This was the case in New York in the 1980s

The great debate of the current parliamentary term will open but it may be once more poorly done. The Mayor of Paris, wished that a number of Parisian sites, essentially, located between the boulevard of the marshals and the device would be implementation of towers.

This new architectural will out conveniently at a time when the President of the Republic accelerates the construction of the Grand Paris wants the sidereal gap found in this area since 2001. The new Paris urban plan is indeed part of a cautious approach to a capital introverted, locked behind its peripheral, unable to register itself with a new perspective of metropolisation.

This plan leaves little room to the initiative and creativity of designers. It puts the horizontal development of Paris by lowering the density but also the vertical development of our capital by limiting the height of the buildings to a maximum of 37 metres. By lowering the permitted density, the current team gave to implement a major principle of sustainable development, which promotes the Organization of modern cities as cities dense, efficient in space and infrastructure. This is because Paris is a dense city, she was able to build a better network of transit in the world and develop a full range of services, which is a major asset in the international competition.

It is also the concentration of human and economic potential that has helped make Paris a large capital world.

The debate of the towers should therefore not hide the only issue that is sustainable: is it that our capital enrols in the "revenge of the cities", as says the Guy Burgel Planner or wish is simply to limit his ambition for the preservation of a "néo-bourgeois paradise" in the device

Major world capitals have already chosen their mode of development for the next twenty years. The option is the return of economic activities in the heart of the urban system. This was the case in New York in the 1980s. London also has ten years of the amazing transformations by its magnitude (Canary Wharf) that will accelerate the preparation of the Olympic Games of 2012.

It need only cross the device to see a dynamic of development unrelated to Paris. Momentum builds on the choice of a new urban model advocated by the pattern of development of the Ile-de-France region (SDRIF) and based on the concept of "principled and chosen density".

The towers are only one of the elements of this scheme: as the alpha and the Omega of the Parisian urban revolution appears to raise more than a political tactic to a genuine urban strategy. Paris now has 75 towers of which 40 devoted to housing. Most of these sets are derived from the 1960s and 1970s, urban planning today condemned to disappear gradually. Apart from the Front of Seine and the sector of the Olympics, these tall buildings were built in isolation: there is not now in our capital of urban planning of tours; He must invent it.

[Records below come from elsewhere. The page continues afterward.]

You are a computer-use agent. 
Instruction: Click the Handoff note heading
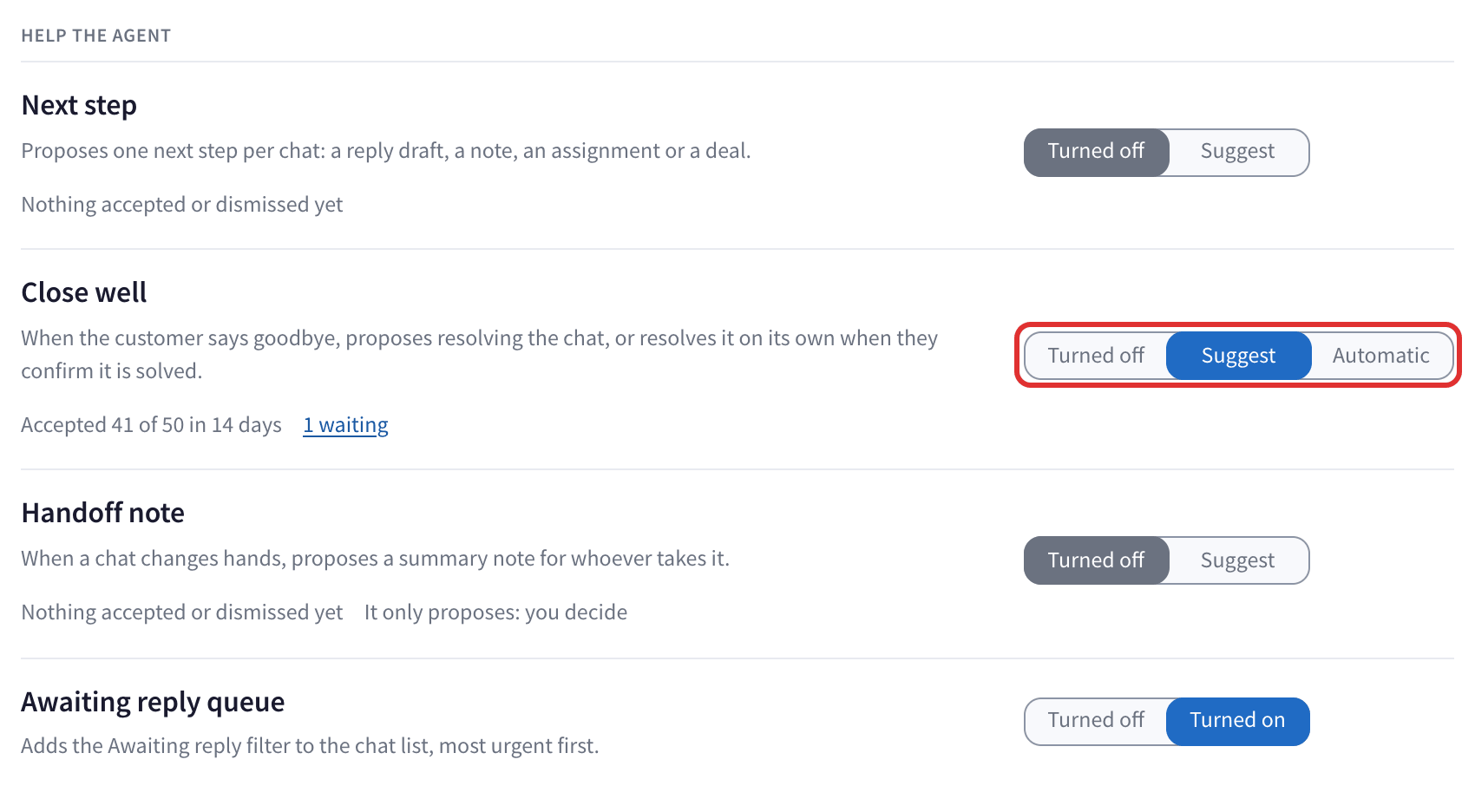click(103, 514)
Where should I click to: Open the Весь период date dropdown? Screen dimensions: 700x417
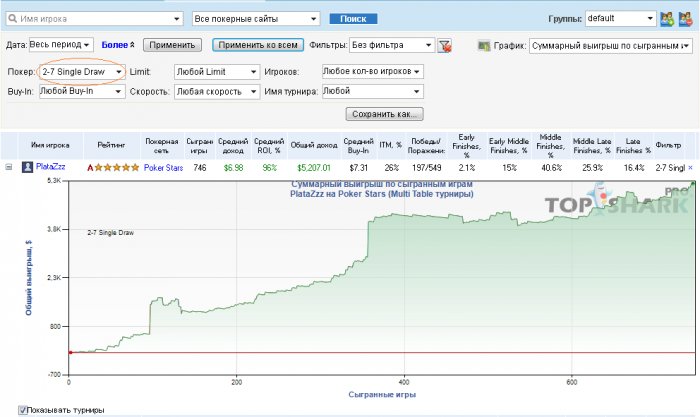[61, 45]
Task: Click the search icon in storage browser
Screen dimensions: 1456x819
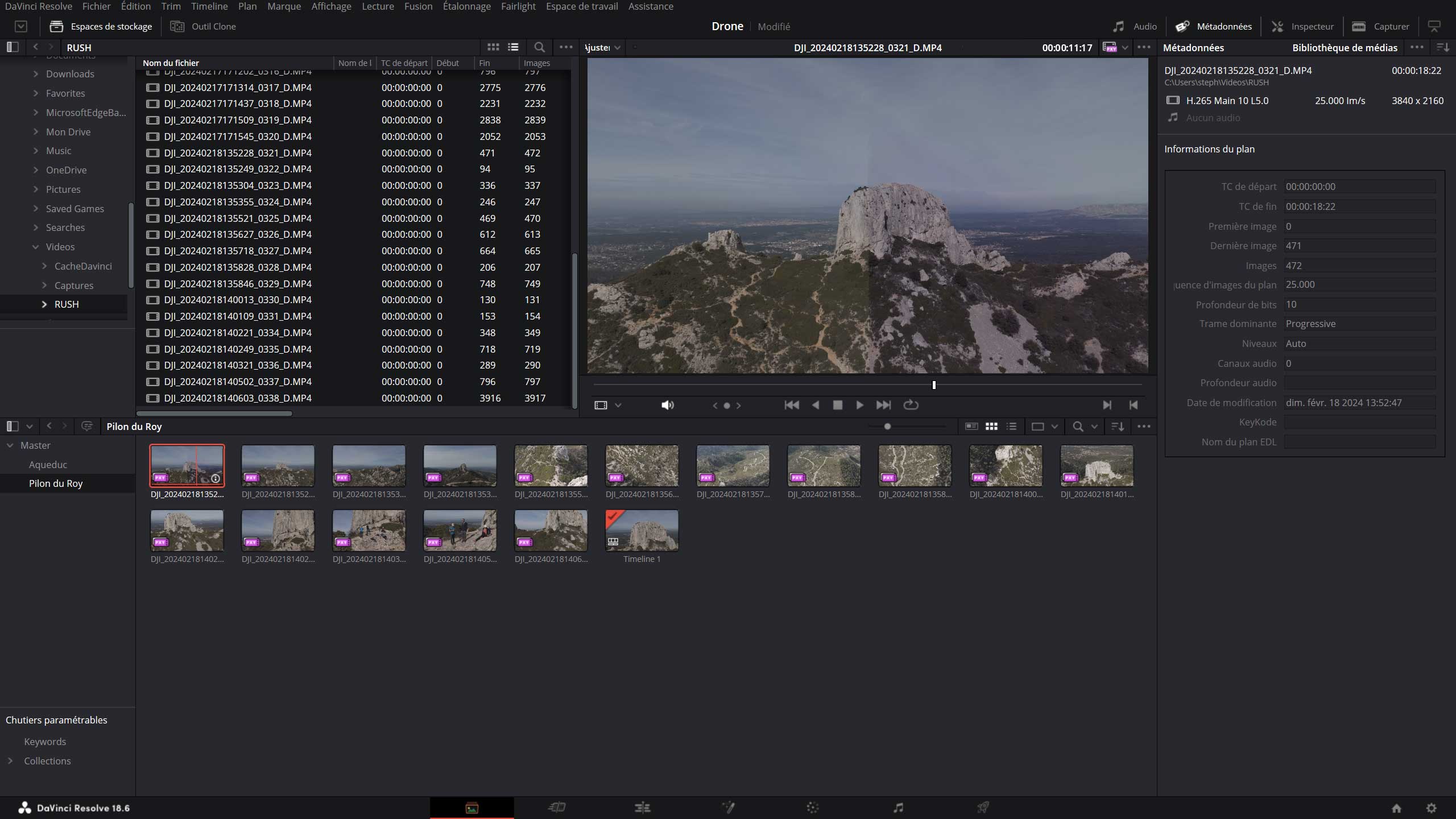Action: pyautogui.click(x=539, y=47)
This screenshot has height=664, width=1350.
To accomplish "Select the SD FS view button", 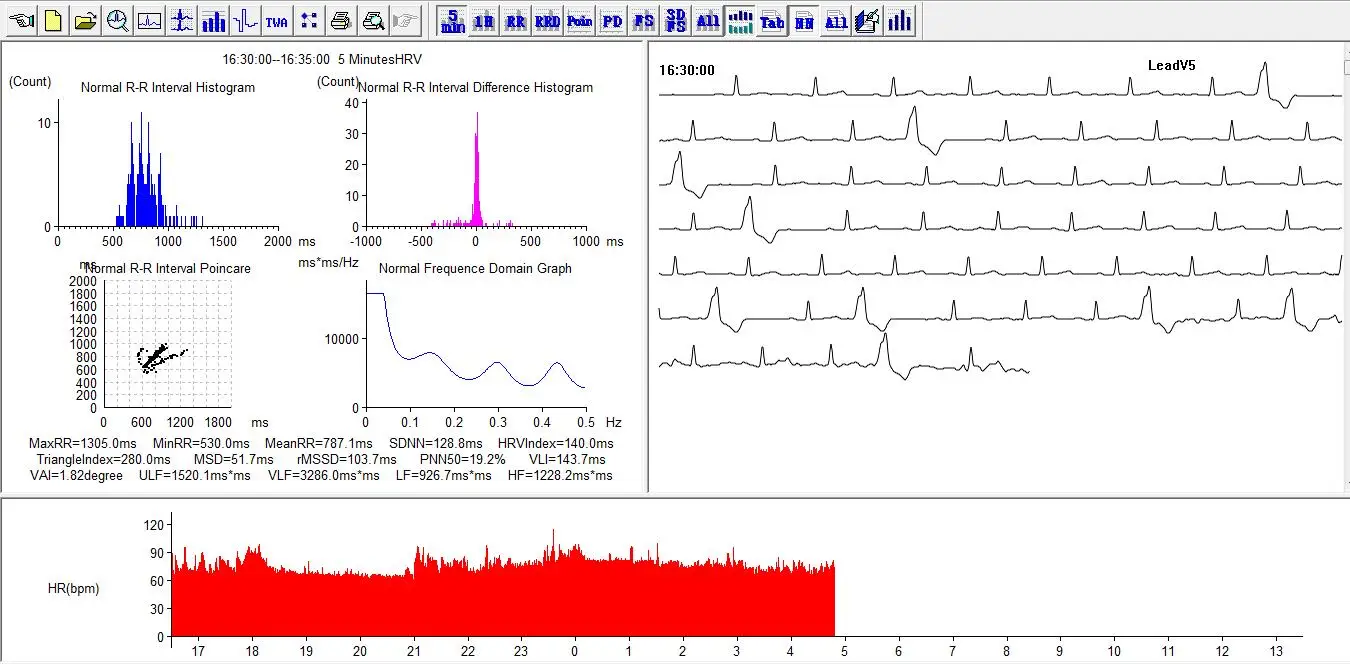I will [x=676, y=20].
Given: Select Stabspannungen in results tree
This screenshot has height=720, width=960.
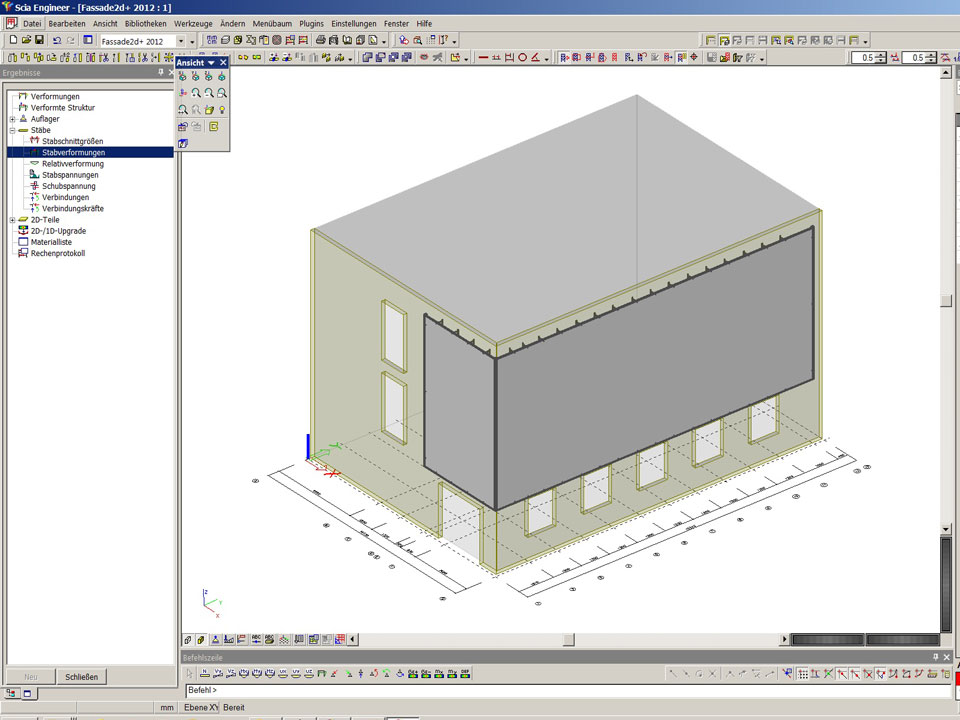Looking at the screenshot, I should tap(70, 175).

With the loss of 270,000 jobs, over the past fifteen years and the increase of 15 of the number of applicants for housing under the last term 2001-2008 there is now urgent to invent a new urban model for Paris. In this puzzle extremely complex which combines intervention on the old fabrics and new rights-of-way management, towers are only one of the elements of structure. It would be perfectly ridiculous to an obsession, although as said Ferrier architect "in megacities, the one-time verticality is a necessity."

No do not a prerequisite to any reflection on the future of Paris because the tower only remains an iconic form if it is not part of a genuine policy of broader urban development. Let us not forget that skyscrapers do not find density in a city: buildings haussmanniens of the centre of Paris have a density built 4 while the La Courneuve buildings have a density less than 1.

Bertrand Delanoë projects do not integrate in a more comprehensive reflection on the role of our capital city in the Grand Paris. Rather, it is a juxtaposition of way to urbanization without neither economic nor environmental consistency.

The main question remains unanswered: how to find the density required for a modern capital while practicing a sustainable urbanism, in a dense and complex urban fabric Like the large global metropolises, Paris must register in urban modernity retaining its heritage and cultural richness. Over the centuries, Paris said its dynamism and originality in accepting deep transformations combining modernity and heritage of the past. Let us again this challenge in the 21st century: if Paris needs daring, it is in this area.